Yesterday (August 10), at the request of Supervisor Janice Rutherford, the San Bernardino County Board of Supervisors were given a presentation on hot food trucks by the county’s Chief of Environmental Health Services, Terri Williams.
Williams described the range of food sales here in the county: Differences between permanent versus temporary versus mobile food facilities; and the two types of mobile food facilities (those which sell pre-packaged goods versus those which prepare the food then sell it).
She discussed the need to inspect all food sales locations in order to protect public health.
She talked about how food trucks are regulated in other jurisdictions, such as in the city of Los Angeles, where the trucks are required to submit schedules to the city.
Those schedules sometimes change, she said, leading to a sort of “underground,” Internet-based truck location system, which she inferred might make them more difficult to find.
At this point, Rutherford chimed in, noting that the goal of the trucks is actually to be found, and that we do have the Internet here, so we should also be able to locate them.
Good one, Janice!
Williams also compared critical violation rates at regular restaurant inspections compared to what was found during the recent Inland Empire Food Truck Fest in Ontario. (The rate found during announced inspections at the fest (.98%) was more than twice typically found during unannounced restaurant inspections (.42%), but still less than one percent.)
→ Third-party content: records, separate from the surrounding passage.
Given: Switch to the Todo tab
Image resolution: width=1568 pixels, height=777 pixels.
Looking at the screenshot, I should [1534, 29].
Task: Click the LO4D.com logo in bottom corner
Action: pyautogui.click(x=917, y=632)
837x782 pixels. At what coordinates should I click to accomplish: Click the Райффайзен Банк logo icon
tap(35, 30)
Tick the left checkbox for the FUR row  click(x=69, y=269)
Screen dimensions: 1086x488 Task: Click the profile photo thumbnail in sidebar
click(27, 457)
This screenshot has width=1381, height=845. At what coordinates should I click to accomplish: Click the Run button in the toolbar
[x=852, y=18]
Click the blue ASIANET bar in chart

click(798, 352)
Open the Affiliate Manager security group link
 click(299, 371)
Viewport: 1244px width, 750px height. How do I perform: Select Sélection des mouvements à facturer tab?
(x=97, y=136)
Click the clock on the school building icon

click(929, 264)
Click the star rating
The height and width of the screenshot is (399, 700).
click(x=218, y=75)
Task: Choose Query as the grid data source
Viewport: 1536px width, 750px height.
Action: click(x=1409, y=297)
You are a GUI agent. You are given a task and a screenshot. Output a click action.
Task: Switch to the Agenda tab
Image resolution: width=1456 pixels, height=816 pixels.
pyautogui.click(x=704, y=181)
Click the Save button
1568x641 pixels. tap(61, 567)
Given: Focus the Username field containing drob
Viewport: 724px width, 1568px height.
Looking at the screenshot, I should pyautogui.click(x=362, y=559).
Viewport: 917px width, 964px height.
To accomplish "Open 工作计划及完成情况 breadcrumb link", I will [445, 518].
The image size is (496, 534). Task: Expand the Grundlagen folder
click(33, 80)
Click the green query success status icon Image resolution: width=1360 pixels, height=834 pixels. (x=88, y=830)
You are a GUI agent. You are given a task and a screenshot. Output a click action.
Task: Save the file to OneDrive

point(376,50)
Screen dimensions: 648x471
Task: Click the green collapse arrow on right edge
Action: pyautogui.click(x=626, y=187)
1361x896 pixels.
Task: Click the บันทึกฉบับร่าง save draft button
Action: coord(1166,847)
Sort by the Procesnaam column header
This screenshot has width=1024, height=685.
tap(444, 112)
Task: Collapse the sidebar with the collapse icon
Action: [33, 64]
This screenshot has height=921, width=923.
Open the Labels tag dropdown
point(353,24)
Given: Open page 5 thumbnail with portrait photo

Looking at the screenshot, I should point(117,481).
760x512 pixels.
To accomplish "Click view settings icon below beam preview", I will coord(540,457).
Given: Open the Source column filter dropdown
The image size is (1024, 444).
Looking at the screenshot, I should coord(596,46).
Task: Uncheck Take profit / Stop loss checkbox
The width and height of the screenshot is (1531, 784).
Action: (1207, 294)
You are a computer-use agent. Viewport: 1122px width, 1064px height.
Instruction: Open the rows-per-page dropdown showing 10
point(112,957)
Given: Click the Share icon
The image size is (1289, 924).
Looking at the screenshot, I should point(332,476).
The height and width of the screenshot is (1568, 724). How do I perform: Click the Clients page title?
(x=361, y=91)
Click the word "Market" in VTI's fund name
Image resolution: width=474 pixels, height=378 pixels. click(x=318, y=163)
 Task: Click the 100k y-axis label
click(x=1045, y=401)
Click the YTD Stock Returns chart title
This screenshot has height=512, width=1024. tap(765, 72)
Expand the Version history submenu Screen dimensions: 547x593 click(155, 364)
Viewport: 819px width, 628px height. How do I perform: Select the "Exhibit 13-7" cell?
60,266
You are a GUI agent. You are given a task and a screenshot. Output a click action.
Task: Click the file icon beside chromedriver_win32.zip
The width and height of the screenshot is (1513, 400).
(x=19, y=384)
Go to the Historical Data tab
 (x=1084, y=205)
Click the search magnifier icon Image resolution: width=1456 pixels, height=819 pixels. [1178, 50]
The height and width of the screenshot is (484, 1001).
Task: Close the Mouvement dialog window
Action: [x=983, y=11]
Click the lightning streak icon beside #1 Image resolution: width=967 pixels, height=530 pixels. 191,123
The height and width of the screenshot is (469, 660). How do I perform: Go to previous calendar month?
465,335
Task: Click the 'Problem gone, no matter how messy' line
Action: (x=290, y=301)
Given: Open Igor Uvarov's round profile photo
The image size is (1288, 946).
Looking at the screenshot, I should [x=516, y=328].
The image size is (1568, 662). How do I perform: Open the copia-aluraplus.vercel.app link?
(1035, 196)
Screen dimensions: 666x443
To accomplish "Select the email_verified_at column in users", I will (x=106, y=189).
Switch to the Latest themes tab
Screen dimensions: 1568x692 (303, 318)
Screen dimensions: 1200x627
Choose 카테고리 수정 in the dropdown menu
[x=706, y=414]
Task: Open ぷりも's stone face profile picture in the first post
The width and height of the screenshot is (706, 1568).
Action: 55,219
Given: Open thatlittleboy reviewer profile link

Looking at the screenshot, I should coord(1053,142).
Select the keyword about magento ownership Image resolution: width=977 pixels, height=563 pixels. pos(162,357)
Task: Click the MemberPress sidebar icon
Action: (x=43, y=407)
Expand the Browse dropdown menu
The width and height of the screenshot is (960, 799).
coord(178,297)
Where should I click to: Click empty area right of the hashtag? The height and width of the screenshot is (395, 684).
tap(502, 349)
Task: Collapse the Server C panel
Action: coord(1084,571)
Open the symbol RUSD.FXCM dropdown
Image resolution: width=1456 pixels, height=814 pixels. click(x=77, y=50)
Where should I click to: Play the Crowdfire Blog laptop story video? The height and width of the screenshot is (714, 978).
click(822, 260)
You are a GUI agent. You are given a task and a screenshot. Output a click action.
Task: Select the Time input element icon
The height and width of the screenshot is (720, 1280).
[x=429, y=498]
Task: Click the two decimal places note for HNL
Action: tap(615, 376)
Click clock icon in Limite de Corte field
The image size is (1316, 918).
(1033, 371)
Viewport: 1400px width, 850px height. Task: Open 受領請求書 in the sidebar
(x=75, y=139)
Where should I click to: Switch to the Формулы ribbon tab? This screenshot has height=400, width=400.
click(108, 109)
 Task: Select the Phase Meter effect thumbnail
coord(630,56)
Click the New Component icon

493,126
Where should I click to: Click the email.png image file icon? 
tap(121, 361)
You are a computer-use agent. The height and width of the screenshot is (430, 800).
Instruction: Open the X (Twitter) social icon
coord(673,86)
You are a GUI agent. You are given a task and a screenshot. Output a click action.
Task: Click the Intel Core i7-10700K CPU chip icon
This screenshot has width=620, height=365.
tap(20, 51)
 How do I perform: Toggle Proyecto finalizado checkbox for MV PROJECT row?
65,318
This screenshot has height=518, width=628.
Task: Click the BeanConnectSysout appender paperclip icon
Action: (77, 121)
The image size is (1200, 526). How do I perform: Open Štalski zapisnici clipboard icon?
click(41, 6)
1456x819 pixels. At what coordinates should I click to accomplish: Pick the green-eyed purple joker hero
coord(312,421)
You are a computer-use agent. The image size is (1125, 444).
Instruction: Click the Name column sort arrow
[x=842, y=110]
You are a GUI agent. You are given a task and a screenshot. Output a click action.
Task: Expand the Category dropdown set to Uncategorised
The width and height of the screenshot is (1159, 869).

San Bernardino and Riverside counties are the only two counties the department found in all of California which currently ban hot food trucks, except at specially permitted events.
The supervisors’ options boiled down to basically three choices: Keep the status quo; amend the existing ordinance to add a category for “hot food truck events”; or to lift the ban entirely.
Before the board made its decision, however, several interested parties made own presentations before the board.
The board heard from folks as far away as Los Angeles. It heard from those who build food trucks and those who run commissaries where the trucks are cleaned and refreshed for the next run.
It heard from brick-and-mortar restaurant representatives concerned that the inexpensive startup costs of the trucks would create an unfair advantage, and that the trucks would siphon off customers.
It also heard from a restaurant owner who was eager to expand his business via food trucks.
It even heard from a professor who was concerned that if any of her students had dreams of operating their own food truck, their entrepreneurial spirit might be crushed if the ban remained.
In the end, the supervisors chose plan “B,” opting to modify the ordinance to add a category for “hot food truck events.”
Of course, now comes the fun part…ironing out all the details. But at least we’ve got the the upcoming truck fests in Riverside and Ontario, and other smaller events such as the I.E. Auto Show and the Laugh Out Loud Comedy Festival, to give us a glimpse into the future.